The first plan to motorise the boy had centred on a couple of non-running yellow Puch VZ50s.  He certainly enjoyed the ride once we made one working example but it was clear that despite the respectable (for a moped) performance the prominent pedals were going to be a problem in this style conscious age.  The second plan was based on the acquisition of a more motor cycle - like Puch Grand Prix.  Parental doubts about the potential reliability and safety of both the go and stop of a 22 year old machine in the heavy local traffic eventually resulted in the purchase of a seven month old Peugeot X-Team Speedfight.  If you haven't had a chance to sample one of these modern mopeds then make sure you do so.  With water-cooling, automatic transmission, and double discs they are a revelation.  De-restricted they will reach 50 mph on the flat, accelerate sufficiently fast to keep up with urban traffic and stop on a sixpence or rather, I should say, a one penny piece.

To the run then: the weather in October was, as you will remember, diabolical and Uncle Phil, who had kindly offered to put up the signs on the Saturday, did so in floods and gales.  We were rather surprised to find twenty bikes signed on by the 11:00am start on the Sunday.  Derek Langdon had sent a note in from his mother to say he was unwell but Frank Breszki and Peter and John Rose had travelled all the way down the yellow brick road from Granadaland.  A number of well known Dukeryites were present but unmotorised.  Harold, whose normally faultless Quickly died during the summer, Frank Livesey, the Cranes, and the two Daves, Jackson and Hutton, were spectating.  The fact that John Hook, who rides his wonderfully prepared machines everywhere, arrived in a van was a measure of how bad the forecast was.  The four Harts, Neville, Ivan, Chris and Russell, were all (at least temporarily) motorised.  The Hog, however, with a rebuilt engine had not yet re-attained the serene plateau of reliability which it used to inhabit - put more simply, dear reader, it broke down.  An unkind commentator suggested that this might be because the latest chromed accessories outweighed those attached to the average Goldwing.  The four air-horns gave an audible warning that would not disgrace the QE2.  The rumour that there is a plan afoot to make a trailer generator to be towed behind Hog to power the ancillaries has been denied.  Frank Kilmore was another early victim of Uncle Phil's fiendish new starting route, which swooped down a couple of hills only to climb laboriously back up again.  Forced to return on his own failed machine, Frank kindly became breakdown van.

Uncle Phil himself was not able to be present, but the remaining Dukeries contingent, intended to provide a telephone back-up service, quickly disgraced themselves by turning the wrong way at one of the early signs and found themselves almost immediately back at the start.  They duly set out again and were the last home by quite a long way, proving themselves, once again, neither use nor ornament.

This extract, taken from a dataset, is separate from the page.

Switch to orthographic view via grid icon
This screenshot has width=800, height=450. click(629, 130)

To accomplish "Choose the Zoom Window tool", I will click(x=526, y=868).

The Bown 50 lived up to its reputation for reliability by evincing an exciting new fault - viz an unwillingness to go into second gear.  This was the result of water in the gear cable.  Its last ride had been Jim Lee's event from Bosworth Battlefield, an event that surpassed by a considerable margin my own previous worst cyclemotor experience, the Dukeries Crich event of a few years ago.  Let me say straight away that there was nothing whatsoever wrong with Jim's planning but it rained solidly from the moment the Maths Adviser, son of Maths Adviser and I left the start until the time, two or so hours later, that we returned.  Each of the maps the three of us had been issued with dissolved in turn and we arrived back at the Battlefield café chilled to the bone to sip hot soup in our own personal puddles each with a pocket full of papier maché.  Cheese label collecting, here I come.

Back at the West End Hotel, the buffet was excellent with far more than twenty hungry cyclemotorists could eat.  By this point, the skies had darkened and it was raining intermittently so the fact that no silly games had been planned turned out to be a blessing.  Robbie told me that he had really enjoyed taking part in his first NACC event as a rider and I should like to thank all those, motorised or not, who took the trouble to turn out on what was not predicted to be a particularly sunny Sunday.